READING TEXT:
════════════════════

When respondents were asked which asset classes offered the most exciting opportunities over the next five years (fig 3), private equity and infrastructure emerged as clear favourites. In each instance, 48% marked them out for strong growth; by contrast, only 14% felt the same way about real estate.
In a webinar broadcast with Funds Europe, Mike Byrne, asset and wealth management leader and a partner at PwC Channel Islands, cautioned that neither private equity nor real estate is likely to escape the pandemic unscathed.
“We’re seeing big changes in behaviours and that will have a short-term impact on the asset classes,” he said.
“In the longer-term, though, the view remains optimistic – alternatives are still a massive focus for institutional investors. The question will be how quality managers perform over time, and that’s where having a solid base will really come into play.”
To varying degrees, opportunities within the alternative asset classes also elicited negative responses. Real estate fared worst in this respect (18%), followed by hedge (11%), private equity (8%), credit/debt (6%) and infrastructure (2%).
This negative perception of real estate’s prospects in the next five years is noteworthy, bearing in mind the rapid rise that real estate business fund domiciles have seen in recent times. Jersey, for instance, has seen has the value of its real estate business grow by 31% in the past five years.

════════════════════

HOW TO COMPLETE THIS TASK:
In the passage on alternative asset classes, what percentage of respondents gave a negative response about real estate?

RECORD EXTRACTS:
════════════════════

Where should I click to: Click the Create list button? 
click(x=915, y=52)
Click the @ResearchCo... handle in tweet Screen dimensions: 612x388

════════════════════

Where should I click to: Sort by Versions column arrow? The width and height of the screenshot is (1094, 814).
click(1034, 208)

════════════════════

RESULT FOR THIS TASK:
18%